Dear all,
Another talk announcement for Dec. 4, scheduled in a way that avoids
conflicts with Adi Seredinschi's talk ;-)
*Date and Location*
4. December 2024, 10:00-11:00 (s.t.)
Engehalde 8, Seminarraum 109
*Speaker*
Dr. Khashayar Someoliayi
*Title*
Efficient Exploration and Analysis of Program Repair Search Spaces
*Abstract*
In the presented work, we aim at improving the efficiency of three main
components involved in the exploration and analysis of APR search
spaces: patch generation, automated patch assessment, and manual patch
assessment. For this purpose, we present the three following contributions.

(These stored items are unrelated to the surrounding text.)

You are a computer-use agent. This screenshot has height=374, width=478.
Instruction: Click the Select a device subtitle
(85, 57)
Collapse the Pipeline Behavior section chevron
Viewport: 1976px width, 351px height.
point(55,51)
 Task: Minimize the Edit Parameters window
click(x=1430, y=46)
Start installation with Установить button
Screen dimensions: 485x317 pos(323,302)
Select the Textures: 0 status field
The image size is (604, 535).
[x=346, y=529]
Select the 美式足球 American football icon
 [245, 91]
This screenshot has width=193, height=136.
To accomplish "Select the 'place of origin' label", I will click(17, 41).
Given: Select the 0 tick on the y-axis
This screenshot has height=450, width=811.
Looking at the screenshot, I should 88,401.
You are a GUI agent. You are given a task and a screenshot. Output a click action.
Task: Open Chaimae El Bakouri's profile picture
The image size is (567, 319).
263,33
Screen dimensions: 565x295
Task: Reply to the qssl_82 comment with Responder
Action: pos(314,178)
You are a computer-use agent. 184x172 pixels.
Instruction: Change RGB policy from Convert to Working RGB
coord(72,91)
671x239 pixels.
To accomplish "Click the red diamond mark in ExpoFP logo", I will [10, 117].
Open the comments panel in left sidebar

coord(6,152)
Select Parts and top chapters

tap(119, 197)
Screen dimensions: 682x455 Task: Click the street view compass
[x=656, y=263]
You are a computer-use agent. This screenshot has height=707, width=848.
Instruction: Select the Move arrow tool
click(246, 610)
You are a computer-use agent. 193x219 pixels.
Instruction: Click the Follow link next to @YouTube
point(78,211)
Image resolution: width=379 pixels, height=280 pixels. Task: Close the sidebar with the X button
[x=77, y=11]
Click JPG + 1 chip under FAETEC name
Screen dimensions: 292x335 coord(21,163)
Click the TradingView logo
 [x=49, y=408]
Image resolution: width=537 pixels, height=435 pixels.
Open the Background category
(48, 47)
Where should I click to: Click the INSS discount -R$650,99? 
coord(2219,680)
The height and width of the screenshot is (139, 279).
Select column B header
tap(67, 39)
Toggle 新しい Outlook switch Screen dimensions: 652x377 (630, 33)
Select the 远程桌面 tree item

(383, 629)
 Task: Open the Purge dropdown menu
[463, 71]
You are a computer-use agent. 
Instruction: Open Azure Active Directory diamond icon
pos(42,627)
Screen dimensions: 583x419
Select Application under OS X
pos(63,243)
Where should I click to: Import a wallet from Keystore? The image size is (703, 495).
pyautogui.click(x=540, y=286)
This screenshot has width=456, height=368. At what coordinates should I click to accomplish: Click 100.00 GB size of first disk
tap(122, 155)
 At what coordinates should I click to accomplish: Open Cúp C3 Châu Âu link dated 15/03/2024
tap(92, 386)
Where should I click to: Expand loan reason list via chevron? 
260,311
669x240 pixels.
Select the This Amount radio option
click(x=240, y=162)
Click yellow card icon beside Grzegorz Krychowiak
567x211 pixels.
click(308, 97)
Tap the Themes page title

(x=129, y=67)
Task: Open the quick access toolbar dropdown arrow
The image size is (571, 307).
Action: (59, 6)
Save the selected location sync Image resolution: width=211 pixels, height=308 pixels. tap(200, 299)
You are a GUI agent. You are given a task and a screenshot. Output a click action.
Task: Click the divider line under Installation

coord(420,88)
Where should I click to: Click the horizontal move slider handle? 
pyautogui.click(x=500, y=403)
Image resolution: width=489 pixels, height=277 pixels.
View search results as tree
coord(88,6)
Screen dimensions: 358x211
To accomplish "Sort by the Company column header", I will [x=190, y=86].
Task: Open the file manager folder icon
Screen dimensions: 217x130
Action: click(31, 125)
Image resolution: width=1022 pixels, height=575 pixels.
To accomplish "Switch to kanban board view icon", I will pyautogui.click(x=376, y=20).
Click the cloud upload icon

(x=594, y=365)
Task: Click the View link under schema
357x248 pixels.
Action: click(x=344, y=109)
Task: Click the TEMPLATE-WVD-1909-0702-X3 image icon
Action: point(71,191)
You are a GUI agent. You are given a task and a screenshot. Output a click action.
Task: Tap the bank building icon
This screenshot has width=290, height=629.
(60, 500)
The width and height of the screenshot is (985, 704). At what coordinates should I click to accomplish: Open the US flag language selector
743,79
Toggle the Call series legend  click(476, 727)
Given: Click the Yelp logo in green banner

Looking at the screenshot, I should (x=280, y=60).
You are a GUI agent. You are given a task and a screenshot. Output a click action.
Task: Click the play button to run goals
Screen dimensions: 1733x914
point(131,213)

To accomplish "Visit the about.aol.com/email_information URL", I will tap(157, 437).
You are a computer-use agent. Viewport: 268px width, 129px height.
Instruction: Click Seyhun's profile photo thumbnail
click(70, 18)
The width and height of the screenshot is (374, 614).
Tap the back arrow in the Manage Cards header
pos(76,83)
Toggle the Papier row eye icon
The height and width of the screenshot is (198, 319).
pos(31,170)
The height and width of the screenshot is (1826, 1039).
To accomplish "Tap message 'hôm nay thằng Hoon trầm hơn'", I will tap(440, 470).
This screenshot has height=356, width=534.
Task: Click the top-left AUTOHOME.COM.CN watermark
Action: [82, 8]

To make patch generation efficient, we introduce Sorald, a
template-based APR approach for fixing SonarJava static warnings. Sorald
employs accurately designed templates to generate exactly one patch that
is highly likely to fix the bug. The lightweight patch generation
technique and the small search space that needs little analysis makes
Sorald an efficient APR approach.
For making automated patch assessment efficient, we propose LighteR, a
lightweight tool for estimating the potential of fix templates used by
template-based APR approaches. LighteR compares fix templates against
developer-made bug-fixes to assess if the templates follow the
modification patterns used by experts. The result of this assessment is
used to rank the patches based on the potential of templates used for
their generation. This ranking is used to prioritize patches for manual
assessment and thus, finding the correct patch with minimal manual analysis.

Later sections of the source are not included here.